South san francisco, CA

Essential Duties and Responsibilities:

Assist in managing and or leading the day-to-day operations of assigned studies to ensure completion per established project team goals and objectives in compliance with applicable GCP/ICH guidelines and other regulatory requirements.

  • Participate in and may facilitate cross-functional study teams, liaise with other functional areas (preclinical development, pharmaceutical sciences, safety, regulatory affairs) to accurately coordinate clinical study activities
  • Coordinate clinical study timelines with Project management to meet critical milestones; escalate issues that may jeopardize timelines and deliverables
  • Provide monitoring oversight by reviewing monitoring schedules, metrics and reports.
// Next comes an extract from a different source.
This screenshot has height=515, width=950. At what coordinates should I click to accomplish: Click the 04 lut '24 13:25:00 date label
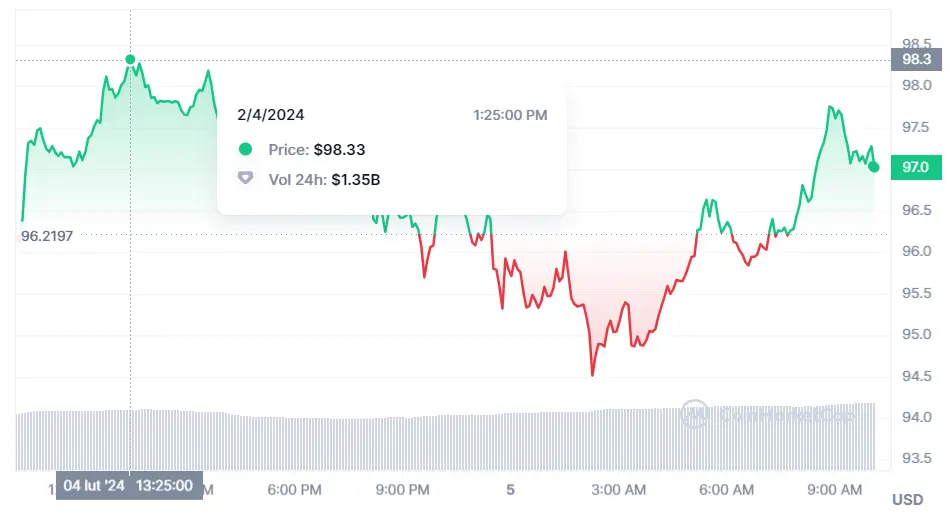pos(129,485)

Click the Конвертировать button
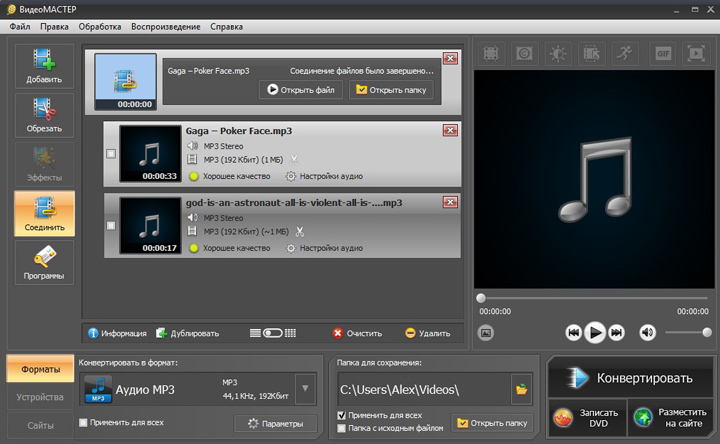tap(630, 378)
May oversee or manage clinical documentation and reports
  • Accurately update and maintain clinical systems within project timelines
  • Provide regular updates of study progression to CTM, Clinical Development Lead, Program Management, and other stakeholders; proactively identify and resolve issues that arise during study conduct; manage escalation of study-related issues
  • Participate in developing study plans and system set-up; participate in the preparation and ensure operational excellence of protocol, CRF, CSR and other key study team deliverables
  • Implement appropriate systems, standards and processes to ensure quality at the level of investigative sites, vendors and data; maintain clinical study files per ICH guidance
  • Participate in the preparation of vendor requirements and project scope and selection of study vendors; effectively manage interactions with vendor study team
  • Work on study feasibility assessments and selection of countries and sites for study conduct
  • Create and conduct training sessions including investigator meetings and team trainings
  • Provide oversight and direction to study team members, including vendors, for study deliverables
  • All work must adhere to ICH Good Clinical Practice (GCP) guidelines and comply with company SOPs

Qualifications:


  • BA/BS degree with at least 4 - 6 years clinical trial management experience, or advanced degree (MS) with at least 4 years clinical trial management experience
  • Must have strong knowledge of ICH/GCP guidelines
  • Must have strong knowledge of protocol and clinical drug development processes, clinical study design, study planning and management, and monitoring
  • Strong experience in the management of CROs and other vendors
  • Proven project management skills and study leadership ability required
  • Must have excellent interpersonal, written and verbal communication skills, and administrative skills
  • Excellent computer skills in the following programs: MS Word, PowerPoint, Excel and Project
  • Ability to roll up your sleeves and individually contribute results to a research and development effort
  • Ability to travel up to 25%

Experience

4 to 7 (Yrs)

Salary

$80,000 - $110,000

Skillset

CRA ICH/GCP Guidelines Management Of CROs Clinical Drug Development Processes Clinical Study Design Study Planning Management And Monitoring

Location

South san francisco, CA

Telecomute

No